I think the first point alone is reason enough to change this.  I am
not aware of a BIP-32 application that handles errors like this
correctly in all cases.  It is also very hard to test, since it is
infeasible to brute-force a BIP-32 key and a path where the node does
not exists.

This problem can be avoided by repeating the hashing with slightly
different input data until a valid private key is found.  This would
be in the same spirit as RFC-6979.  This way, the library will always
return a valid node for all paths.  Of course, in the case where the
node is valid according to the current standard the behavior should be
unchanged.

I think the backward compatibility issues are minimal.  The chance
that this affects anyone is less than 10^-30.  Even if it happens, it
would only create some additional addresses (that are not seen if the
user downgrades).  The main reason for suggesting a change is that we
want a similar method for different curves where a collision is much
more likely.

#QUESTIONS:

What is the procedure to update the BIP?  Is it still possible to
change the existing BIP-32 even though it is marked as final?  Or
should I make a new BIP for this that obsoletes BIP-32?

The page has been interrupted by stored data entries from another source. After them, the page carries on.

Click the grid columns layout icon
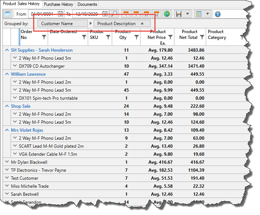 [x=198, y=14]
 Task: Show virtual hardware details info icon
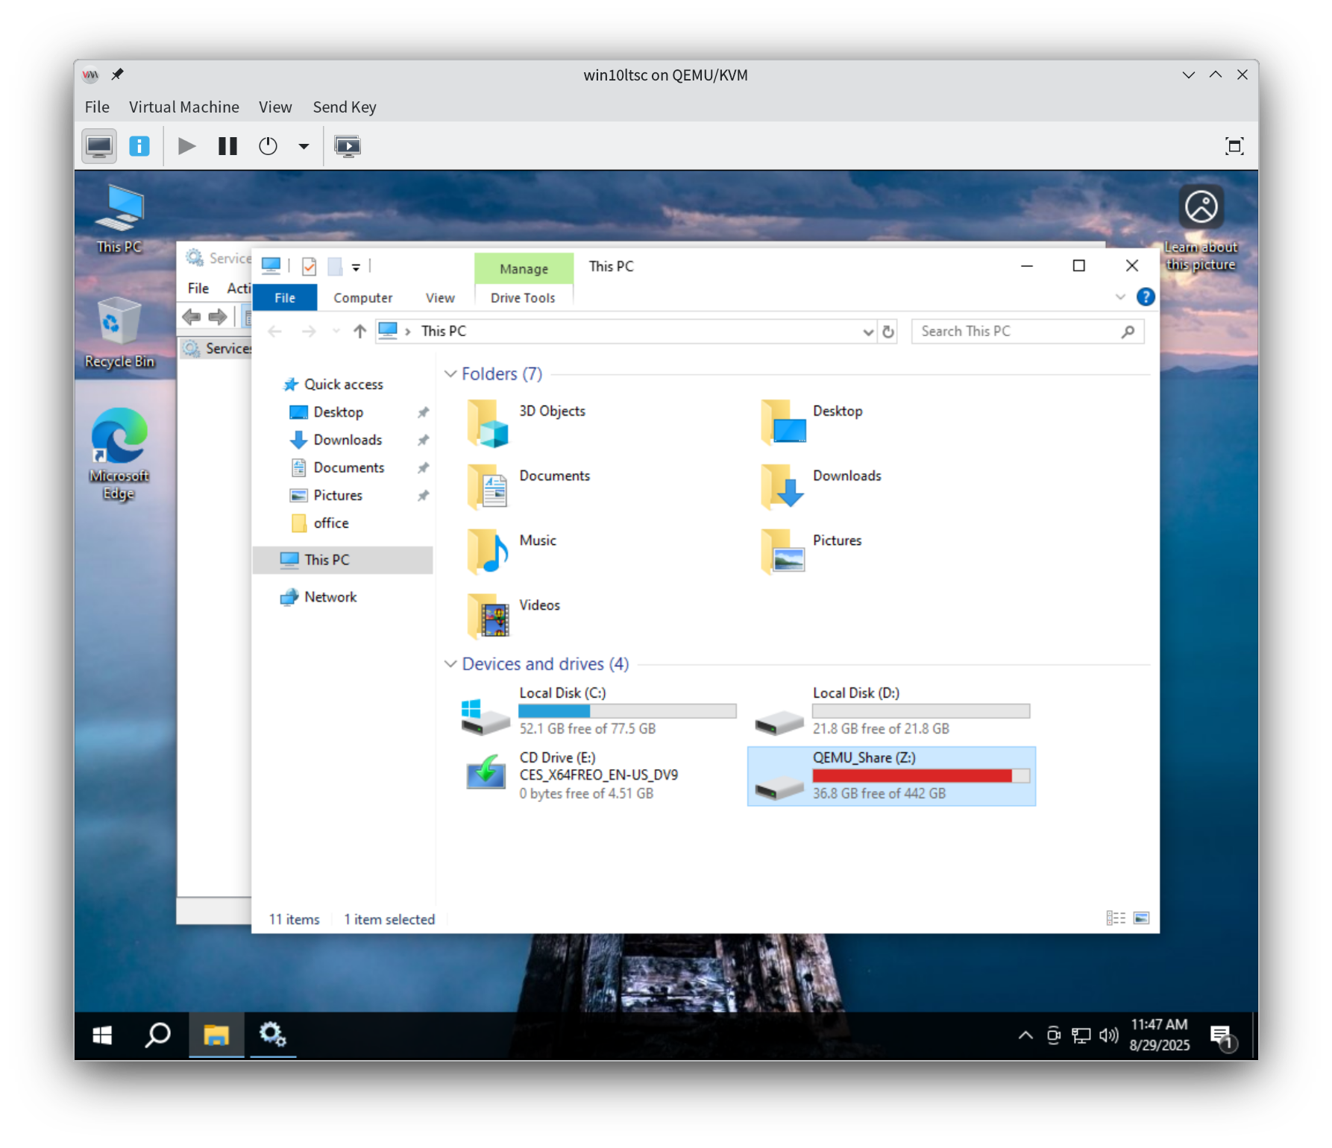click(139, 146)
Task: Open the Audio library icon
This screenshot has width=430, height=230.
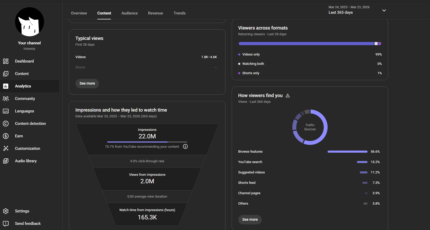Action: tap(6, 161)
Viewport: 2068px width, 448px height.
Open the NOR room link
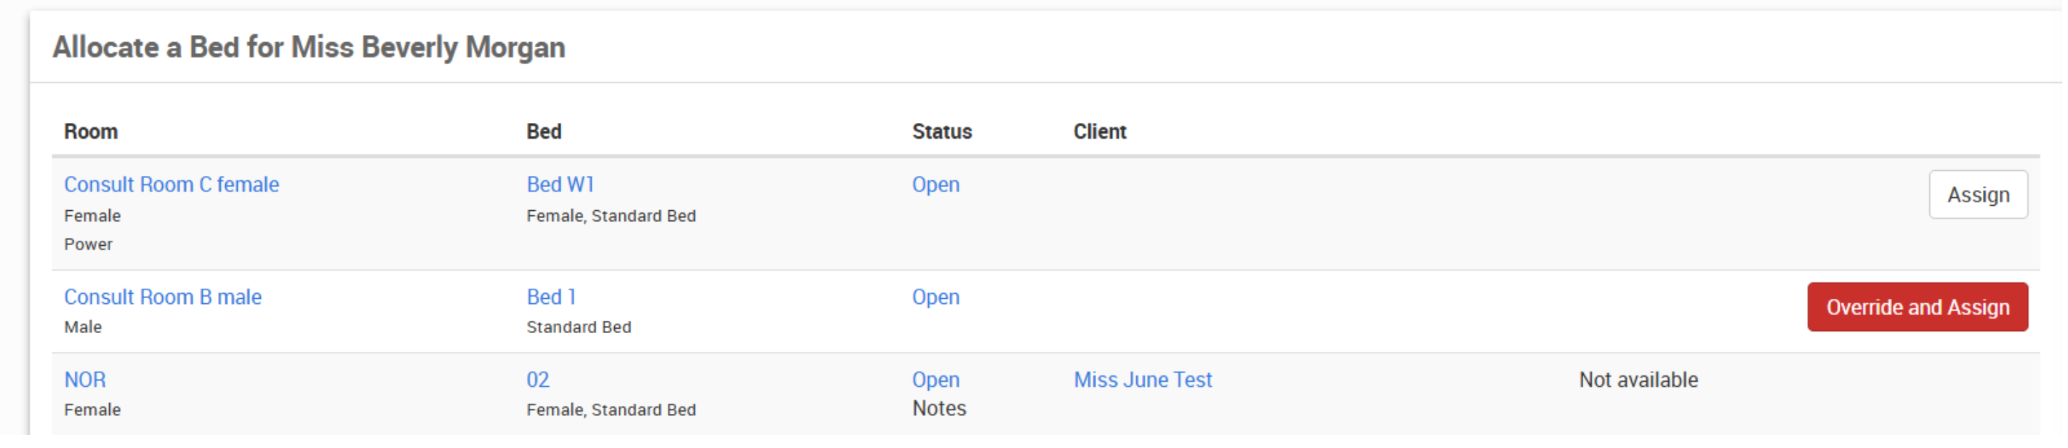point(85,380)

What algorithm is preferred? (bike-shedding)  My suggestion:

---

Change the last step of the private -> private derivation functions to:

 . In case parse(I_L) >= n or k_i = 0, the procedure is repeated
   at step 2 with
    I = HMAC-SHA512(Key = c_par, Data = 0x01 || I_R || ser32(i))

---

I think this suggestion is simple to implement (a bit harder to unit
test) and the string to hash with HMAC-SHA512 always has the same
length.  I use I_R, since I_L is obviously not very random if I_L >= n.
There is a minimal chance that it will lead to an infinite loop if I_R
is the same in two consecutive iterations, but that has only a chance
of 1 in 2^512 (if the algorithm is used for different curves that make
I_L >= n more likely, the chance is still less than 1 in 2^256).  In
theory, this loop can be avoided by incrementing i in every iteration,
but this would make an implementation error in the "hard to test" path
of the program more likely.

The other derivation functions should be updated in a similar matter.
Also the derivation of the root node from the seed should be updated
in a similar matter to avoid invalid seeds.

If you followed until here, thanks for reading this long posting.

  Jochen